I wouldn't say sound is quite the neccesity Hypna. Sure, it's great we can do what we do with OP and all. And some will be better than others at it. As has been for centuries making music, writing scores, recording, playing live. But does OP and Cubase and WaveLab and Audacity make for bigger expectations now? Whereas before, one could stick a cheap cassette into a jet=pack envelope, send it to Virgin, wait a few months and no doubt get a form letter back saying 'Thanks, but no thanks at this time. Please try again.' And from that one would practice more, save for a new synth, consider going to a recording studio, dye their hair black - make a commitment to improving. Today, that commitment comes from the comfort of ones chair. Download a better synth, read a online tutorial, upload to 10 music sites free or charge a $1 whatever. PhotoShop to change the pic. Fantastic in a way, yes.
But what are listeners actually judging on now? The fundamentals had been rythem, melody, lyrics, hook. Songs that people had fun with, could relate to, get insight from. I think it's diminished greatly now in place of rythem, sonic quality, technique, and lifestyle. Is that good or bad on the evolutionary music scale? I don't know - and not sure if I want to know?
And it would be fine if the whole skew was going that way. Pink and Kelly Clarkson got Cubase or preferably OP in their homes for their future albums. They or the like probably do now. But chances are would be horrible to the worst cassette demo's still. Just something to get some rough ideas in, a vocal track, some chorus maybe, and off to the studio they go. All to be totally replaced and enhanced. So does that cheapen OP or Cubase, or Pink and Kelly Clarkson?
I just find it so interesting that from the 40's to the 90's - 50 years; success was based on a piece of vinyl with a nice jacket, published music, quality live perfomances, and promotion. If an aspiring person like Arlo Guthrie or Rosemary Clooney wanted to send a demo, they'd be lucky if they could find a 'Make Your Own Record' booth in a big city. Beg a radio station, send out sloppy written sheet music, and hope. But a HUGE difference between that cheap acetate disc, pieces of paper, and a RCA record and radio broadcasts.
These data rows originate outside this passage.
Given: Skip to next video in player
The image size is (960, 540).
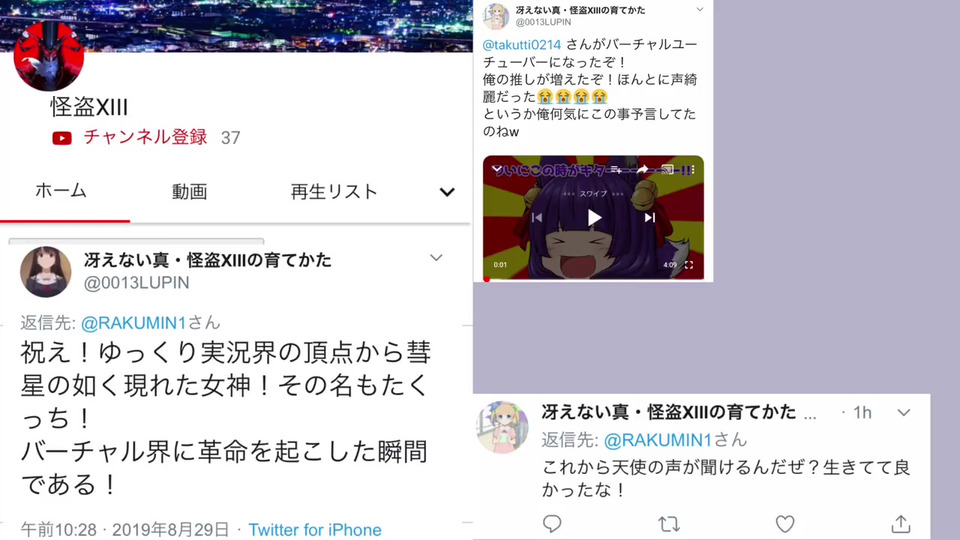Looking at the screenshot, I should (x=650, y=218).
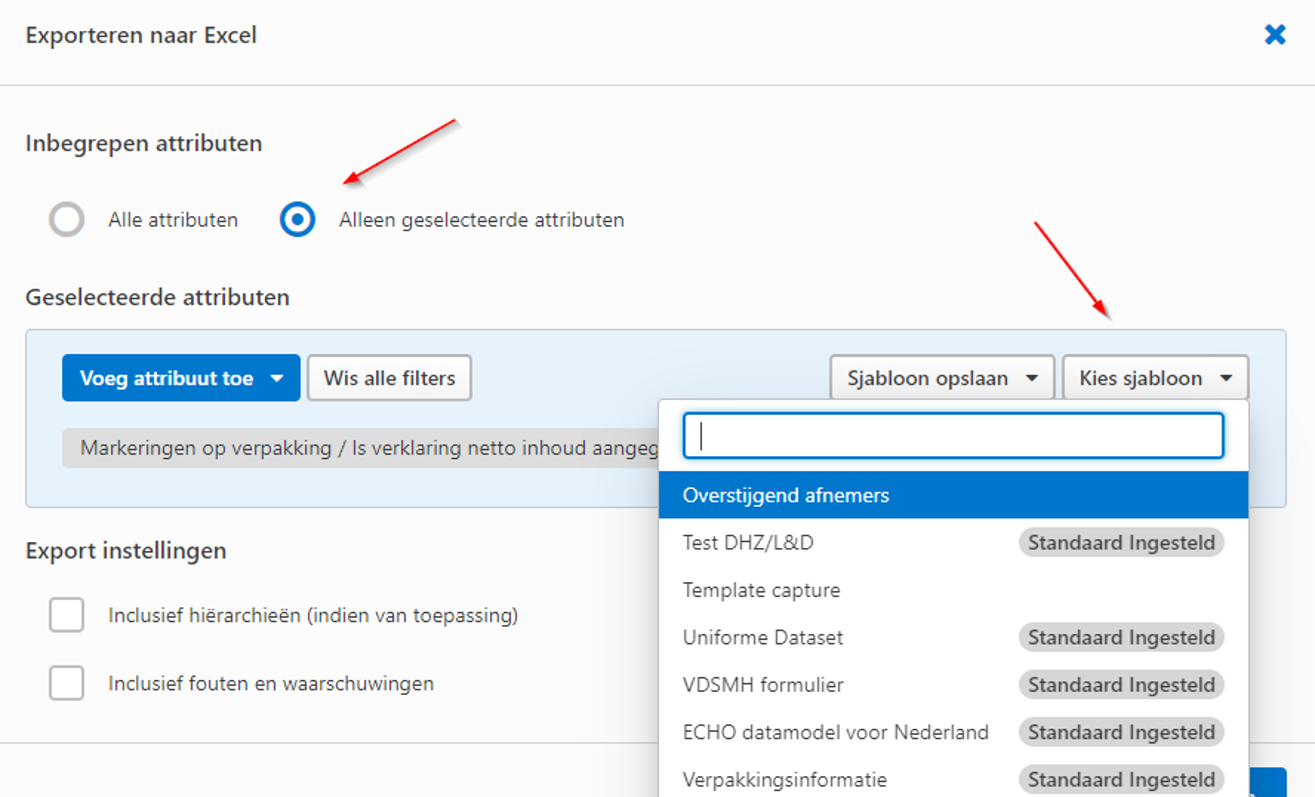Select the "Alle attributen" radio button
Screen dimensions: 1315x797
(x=67, y=220)
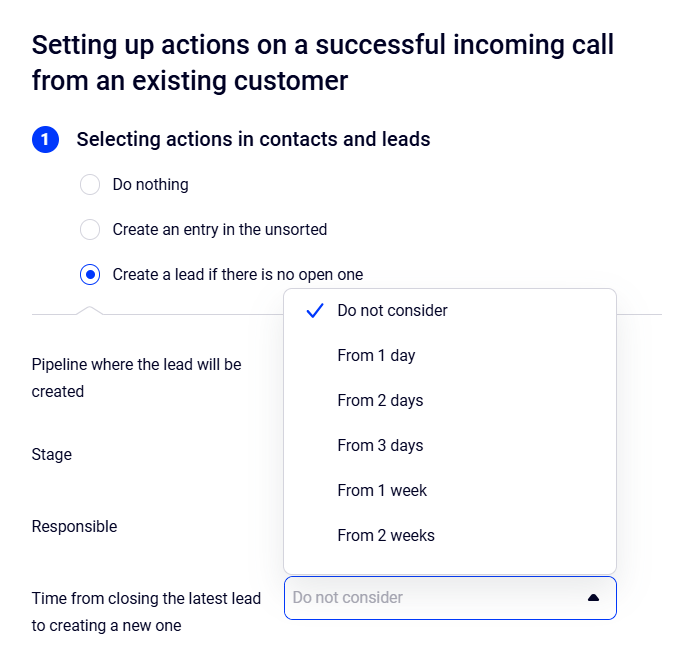
Task: Click the small pointer notch on the divider line
Action: [x=90, y=310]
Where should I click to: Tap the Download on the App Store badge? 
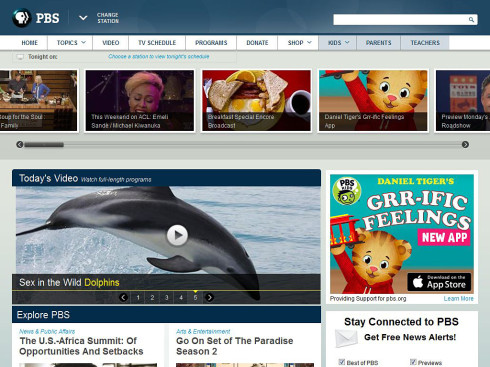[439, 282]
Music publishers, labels, radio stations, television broadcasters could listen to gritty records or tapes, look at a tarnished photo of Elvis beside a truck and say 'that guys got it!' Today, and using Daft Punk as an example - why do they 'got it'? Though I think they make great music - it was gimmick all the way. Brilliant to not ever 'see' the band members, to get Spike Jonez to do a video with a human like dog character with a broken leg wandering the streets. Slick packaging and 'credit cards' to boot. Total gimmick, that sadly got tired fast. And without the gimmicks, what do they have? Beat, sound, samples. The same that we all have today.
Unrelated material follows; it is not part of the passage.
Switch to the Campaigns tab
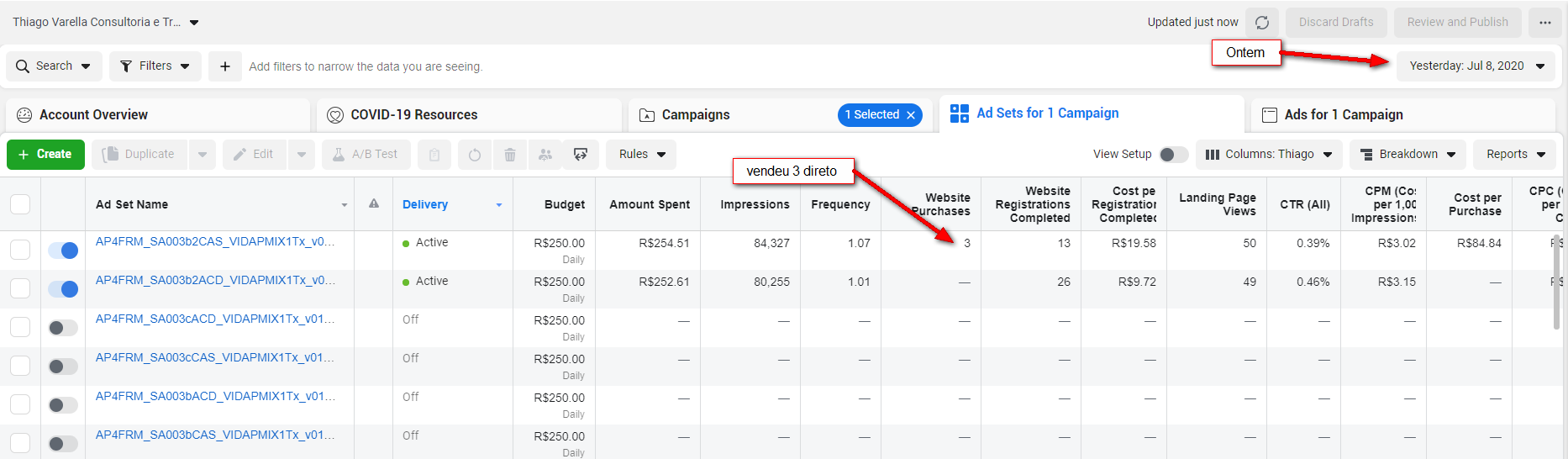Image resolution: width=1568 pixels, height=459 pixels. pos(696,115)
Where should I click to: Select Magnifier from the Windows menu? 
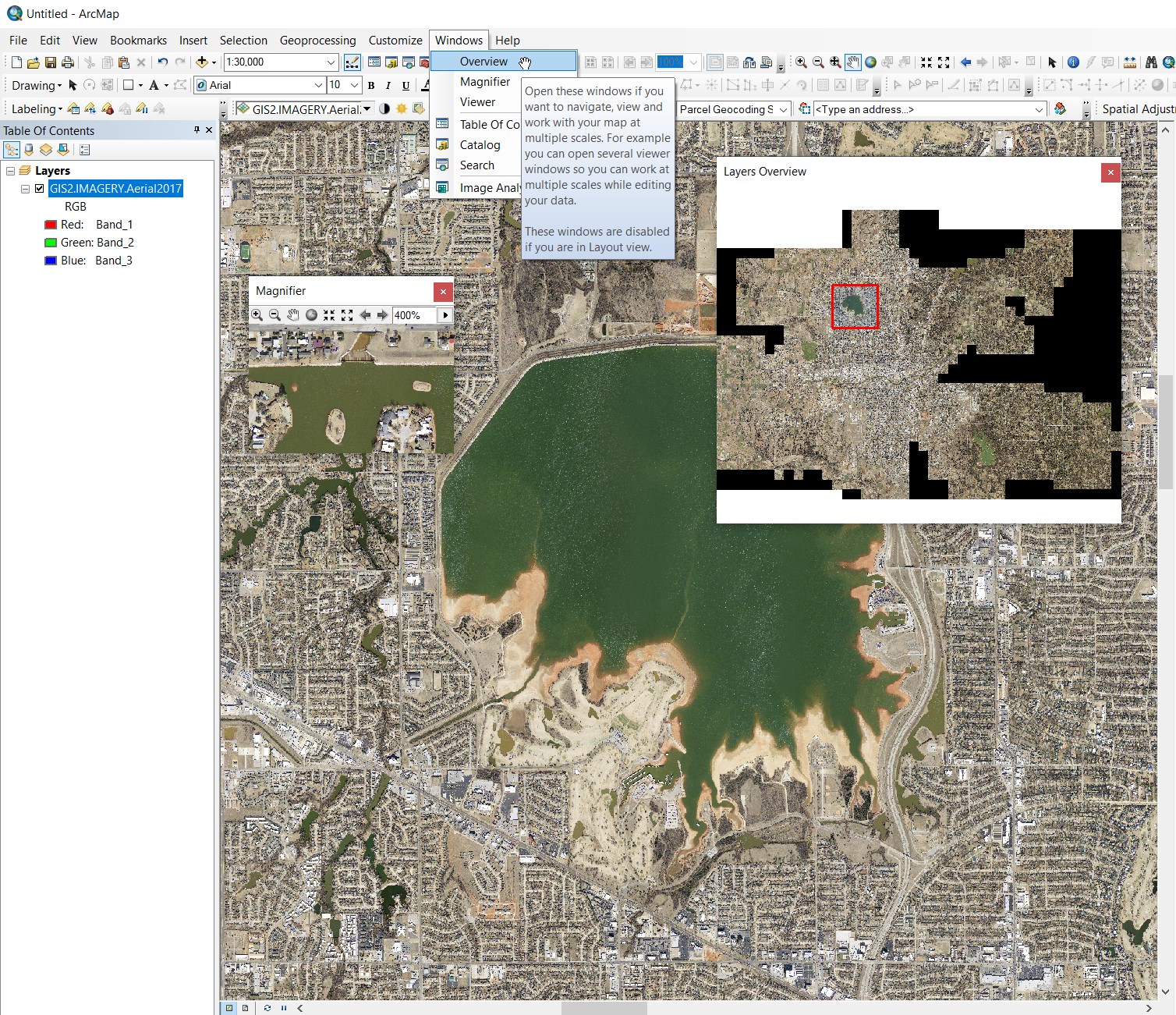pos(485,81)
But then to use Novakill as an example, the 'gimmick' carries on. It's become a lifestyle for them and their audience. As long as Bones and Sik look the part, play the part and don't deviate from it greatly, they're fine and successful - and for years to come I'd say. Bones likes the music, is good at making it and instruments for it, putting out slick product and promotion for it, and has a loyal fan base that support and hopefully perpetuate Novakills creativity.
Now here's the rub... If Novakill, or myself suddenly wanted to go 'old school' seriously. Record on 24 track tape, use nothing but real analog gear and hardware, AND come out with a album that sounds inferior to previous recordings. It wouldn't do any harm in the least. In fact, it's probably the only thing that could resurrect Daft Punk for one last hurrah at attention and fame. More so than The Chemical Brothers.
And what would users of OP and Cubase et al do then? Would Suneel go out and buy an expensive Nord? Filofax buy a secondhand Moog?
Just to be in some way that 'old school' revival? To enhance and further goa music, to beat Daft Punk at their own game? And in turn, would sound suffer or be more excited by it? To hear the hum again, the dirt on the pots, the distorted level into OP. I myself would let it go, and I don't think Bones would be too concerned about it either - he knows the score with those things. But Suneel? Filofax? Even our beloved overlord and gear junkie extrondinaire Rich?
Anyhow - I think there is this increasing rise to 'sonic perfection'. Good for some, bad for others. But I think and hope that someone - Novakill, Daft Punk, myself, Pink, go against that. Just record nice songs by a campfire onto a Zoom or a dictaphone. Or bring out the old Korgs and Rolands and MIDI cables again and keep the VU's in the red. I think it will come as a complete shock to everyone, and sound so incredibly different to OP and all. What that does to perception, OP sales, and trend length is hard to say. But it's a risk I hope the right person or group will make at some point. Just to challenge their own and listeners anal complacency of quality vs. substance.
Why I 'Feel Sorry For Thom Yorke' in a way. Radioheads doing it, but not making the impact I for one had hoped for.